◆ TASK TO CARRY OUT
The output is the lines below from the one with "Click the Harzing's" through the one with "Choose the Edge", both included, printed exactly and with no other line.

*** PROVIDED ENTRIES ***

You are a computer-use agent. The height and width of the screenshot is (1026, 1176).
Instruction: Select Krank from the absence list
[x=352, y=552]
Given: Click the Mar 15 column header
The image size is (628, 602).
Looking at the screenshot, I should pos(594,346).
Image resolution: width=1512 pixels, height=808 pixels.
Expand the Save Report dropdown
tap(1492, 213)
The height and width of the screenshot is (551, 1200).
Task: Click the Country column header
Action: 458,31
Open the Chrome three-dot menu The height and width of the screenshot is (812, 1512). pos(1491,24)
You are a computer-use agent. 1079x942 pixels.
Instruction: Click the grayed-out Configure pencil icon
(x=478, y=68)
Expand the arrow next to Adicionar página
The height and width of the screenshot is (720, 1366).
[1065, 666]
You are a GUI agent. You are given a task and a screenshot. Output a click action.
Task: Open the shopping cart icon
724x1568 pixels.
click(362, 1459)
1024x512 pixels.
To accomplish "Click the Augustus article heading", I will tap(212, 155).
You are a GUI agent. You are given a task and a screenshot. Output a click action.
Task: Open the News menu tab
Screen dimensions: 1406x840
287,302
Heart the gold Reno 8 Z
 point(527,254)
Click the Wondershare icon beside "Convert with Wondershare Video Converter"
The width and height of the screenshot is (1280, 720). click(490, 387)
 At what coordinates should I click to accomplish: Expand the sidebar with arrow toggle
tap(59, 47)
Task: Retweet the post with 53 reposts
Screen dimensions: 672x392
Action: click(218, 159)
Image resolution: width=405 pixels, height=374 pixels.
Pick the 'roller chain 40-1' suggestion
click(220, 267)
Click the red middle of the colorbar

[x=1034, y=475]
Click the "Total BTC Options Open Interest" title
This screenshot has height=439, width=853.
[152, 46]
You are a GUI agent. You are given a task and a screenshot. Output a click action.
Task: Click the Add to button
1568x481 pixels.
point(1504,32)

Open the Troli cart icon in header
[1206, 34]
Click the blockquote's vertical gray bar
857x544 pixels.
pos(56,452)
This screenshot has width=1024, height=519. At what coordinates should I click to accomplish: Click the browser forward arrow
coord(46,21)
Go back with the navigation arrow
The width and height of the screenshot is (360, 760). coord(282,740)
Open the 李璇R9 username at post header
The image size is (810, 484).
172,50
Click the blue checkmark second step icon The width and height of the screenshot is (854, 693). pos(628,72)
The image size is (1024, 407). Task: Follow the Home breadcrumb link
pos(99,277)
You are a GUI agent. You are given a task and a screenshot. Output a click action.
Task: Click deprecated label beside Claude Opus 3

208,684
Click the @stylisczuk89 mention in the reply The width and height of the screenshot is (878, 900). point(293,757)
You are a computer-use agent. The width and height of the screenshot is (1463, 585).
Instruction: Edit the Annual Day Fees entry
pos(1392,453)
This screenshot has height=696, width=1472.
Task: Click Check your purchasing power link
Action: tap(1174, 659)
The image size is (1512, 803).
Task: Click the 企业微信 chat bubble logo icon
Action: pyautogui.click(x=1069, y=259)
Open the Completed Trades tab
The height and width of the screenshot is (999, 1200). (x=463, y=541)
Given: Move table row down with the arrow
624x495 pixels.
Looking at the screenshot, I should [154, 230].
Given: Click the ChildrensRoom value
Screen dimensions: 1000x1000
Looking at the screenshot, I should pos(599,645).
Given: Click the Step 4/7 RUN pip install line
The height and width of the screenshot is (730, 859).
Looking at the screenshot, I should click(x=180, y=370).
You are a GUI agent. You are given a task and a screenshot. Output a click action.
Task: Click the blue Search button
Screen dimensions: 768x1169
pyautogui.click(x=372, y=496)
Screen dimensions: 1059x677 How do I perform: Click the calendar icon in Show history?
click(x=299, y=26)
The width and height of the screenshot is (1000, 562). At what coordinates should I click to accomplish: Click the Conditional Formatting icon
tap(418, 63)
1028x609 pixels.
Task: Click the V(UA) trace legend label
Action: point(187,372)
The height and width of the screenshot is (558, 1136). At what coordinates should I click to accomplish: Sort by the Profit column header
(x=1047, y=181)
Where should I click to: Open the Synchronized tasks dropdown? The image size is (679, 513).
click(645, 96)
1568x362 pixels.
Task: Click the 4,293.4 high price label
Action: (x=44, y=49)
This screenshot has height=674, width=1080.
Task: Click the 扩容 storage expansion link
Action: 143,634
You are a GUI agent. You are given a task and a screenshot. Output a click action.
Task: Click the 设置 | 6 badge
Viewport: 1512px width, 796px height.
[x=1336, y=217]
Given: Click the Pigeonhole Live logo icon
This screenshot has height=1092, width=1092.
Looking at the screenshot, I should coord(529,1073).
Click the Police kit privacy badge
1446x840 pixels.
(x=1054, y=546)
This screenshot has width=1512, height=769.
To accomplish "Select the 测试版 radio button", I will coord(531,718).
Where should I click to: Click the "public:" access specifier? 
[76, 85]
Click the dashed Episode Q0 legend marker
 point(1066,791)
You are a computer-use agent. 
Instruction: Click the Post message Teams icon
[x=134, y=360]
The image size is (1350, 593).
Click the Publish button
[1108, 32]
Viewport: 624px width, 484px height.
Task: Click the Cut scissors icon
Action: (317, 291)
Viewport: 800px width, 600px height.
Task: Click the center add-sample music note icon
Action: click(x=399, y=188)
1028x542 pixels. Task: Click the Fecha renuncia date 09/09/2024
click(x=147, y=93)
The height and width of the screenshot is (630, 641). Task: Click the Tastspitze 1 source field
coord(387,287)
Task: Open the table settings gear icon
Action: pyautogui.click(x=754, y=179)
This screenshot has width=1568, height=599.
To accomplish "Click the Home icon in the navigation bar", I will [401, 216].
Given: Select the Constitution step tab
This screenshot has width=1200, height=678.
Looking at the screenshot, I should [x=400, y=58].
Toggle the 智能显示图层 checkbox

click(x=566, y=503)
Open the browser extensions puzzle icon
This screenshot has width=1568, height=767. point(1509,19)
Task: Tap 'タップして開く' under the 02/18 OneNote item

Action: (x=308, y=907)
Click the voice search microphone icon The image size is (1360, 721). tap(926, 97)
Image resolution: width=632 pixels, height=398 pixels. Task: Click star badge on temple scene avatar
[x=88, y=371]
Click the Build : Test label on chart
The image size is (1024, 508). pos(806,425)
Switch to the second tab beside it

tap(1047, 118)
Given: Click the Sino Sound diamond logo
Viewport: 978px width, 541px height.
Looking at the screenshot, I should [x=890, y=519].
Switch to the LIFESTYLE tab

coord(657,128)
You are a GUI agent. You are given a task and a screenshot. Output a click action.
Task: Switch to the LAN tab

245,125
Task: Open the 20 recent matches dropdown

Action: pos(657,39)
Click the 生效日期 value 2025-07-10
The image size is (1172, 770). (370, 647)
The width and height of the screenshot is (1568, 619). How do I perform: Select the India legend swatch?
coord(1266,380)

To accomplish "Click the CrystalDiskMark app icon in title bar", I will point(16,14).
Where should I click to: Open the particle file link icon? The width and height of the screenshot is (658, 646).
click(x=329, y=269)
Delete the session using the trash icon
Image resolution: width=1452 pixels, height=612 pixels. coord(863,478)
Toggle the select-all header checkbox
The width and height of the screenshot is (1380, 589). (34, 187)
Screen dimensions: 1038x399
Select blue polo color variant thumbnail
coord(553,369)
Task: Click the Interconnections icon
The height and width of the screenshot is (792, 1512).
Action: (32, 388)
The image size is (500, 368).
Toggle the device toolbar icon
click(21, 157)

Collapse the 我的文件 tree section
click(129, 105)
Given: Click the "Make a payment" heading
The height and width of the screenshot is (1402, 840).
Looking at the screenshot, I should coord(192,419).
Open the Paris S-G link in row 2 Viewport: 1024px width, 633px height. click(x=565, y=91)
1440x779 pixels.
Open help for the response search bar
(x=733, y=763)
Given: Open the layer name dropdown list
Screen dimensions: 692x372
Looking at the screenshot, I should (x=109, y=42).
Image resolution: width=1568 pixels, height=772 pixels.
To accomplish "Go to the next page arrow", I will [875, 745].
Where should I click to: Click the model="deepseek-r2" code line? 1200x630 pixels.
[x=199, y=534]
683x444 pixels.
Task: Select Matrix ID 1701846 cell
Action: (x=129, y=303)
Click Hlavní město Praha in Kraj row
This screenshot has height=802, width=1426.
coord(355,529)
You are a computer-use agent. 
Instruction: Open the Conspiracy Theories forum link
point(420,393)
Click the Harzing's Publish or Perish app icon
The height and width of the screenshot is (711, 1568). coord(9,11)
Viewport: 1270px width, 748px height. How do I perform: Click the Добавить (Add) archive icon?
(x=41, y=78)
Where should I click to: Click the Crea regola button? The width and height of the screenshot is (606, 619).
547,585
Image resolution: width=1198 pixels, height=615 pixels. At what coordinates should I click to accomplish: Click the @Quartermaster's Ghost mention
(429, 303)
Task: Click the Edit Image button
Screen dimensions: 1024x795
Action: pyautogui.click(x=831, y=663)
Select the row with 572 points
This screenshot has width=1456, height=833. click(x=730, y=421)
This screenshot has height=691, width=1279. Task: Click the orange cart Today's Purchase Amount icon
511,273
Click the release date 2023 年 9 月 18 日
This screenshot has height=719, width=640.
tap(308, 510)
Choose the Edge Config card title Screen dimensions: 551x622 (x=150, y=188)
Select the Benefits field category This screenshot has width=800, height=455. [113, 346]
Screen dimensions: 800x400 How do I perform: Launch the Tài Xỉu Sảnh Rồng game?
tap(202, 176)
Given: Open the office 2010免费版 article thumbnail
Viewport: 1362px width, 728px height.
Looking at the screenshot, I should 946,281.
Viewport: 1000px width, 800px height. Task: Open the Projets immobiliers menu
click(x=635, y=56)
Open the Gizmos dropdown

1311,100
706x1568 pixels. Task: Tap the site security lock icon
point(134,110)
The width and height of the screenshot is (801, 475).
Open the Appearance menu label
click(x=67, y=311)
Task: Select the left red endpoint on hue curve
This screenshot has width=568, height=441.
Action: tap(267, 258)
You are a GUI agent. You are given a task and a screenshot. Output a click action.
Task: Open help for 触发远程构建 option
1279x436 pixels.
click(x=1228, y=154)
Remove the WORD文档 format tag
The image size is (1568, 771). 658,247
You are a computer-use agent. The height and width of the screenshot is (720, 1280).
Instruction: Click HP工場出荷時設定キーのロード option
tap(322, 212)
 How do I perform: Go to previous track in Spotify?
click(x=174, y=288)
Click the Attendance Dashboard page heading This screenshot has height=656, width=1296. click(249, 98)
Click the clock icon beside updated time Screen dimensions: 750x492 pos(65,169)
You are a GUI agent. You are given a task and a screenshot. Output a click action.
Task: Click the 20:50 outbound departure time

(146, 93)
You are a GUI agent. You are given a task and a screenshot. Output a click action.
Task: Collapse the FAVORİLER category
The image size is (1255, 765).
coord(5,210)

*** End of PROVIDED ENTRIES ***

◆ WRITTEN SOLUTION
Click the Harzing's Publish or Perish app icon
The height and width of the screenshot is (711, 1568). coord(9,11)
Viewport: 1270px width, 748px height. How do I perform: Click the Добавить (Add) archive icon?
(x=41, y=78)
Where should I click to: Click the Crea regola button? The width and height of the screenshot is (606, 619).
547,585
Image resolution: width=1198 pixels, height=615 pixels. At what coordinates should I click to accomplish: Click the @Quartermaster's Ghost mention
(429, 303)
Task: Click the Edit Image button
Screen dimensions: 1024x795
Action: pyautogui.click(x=831, y=663)
Select the row with 572 points
This screenshot has width=1456, height=833. click(x=730, y=421)
This screenshot has height=691, width=1279. Task: Click the orange cart Today's Purchase Amount icon
511,273
Click the release date 2023 年 9 月 18 日
This screenshot has height=719, width=640.
tap(308, 510)
Choose the Edge Config card title Screen dimensions: 551x622 (x=150, y=188)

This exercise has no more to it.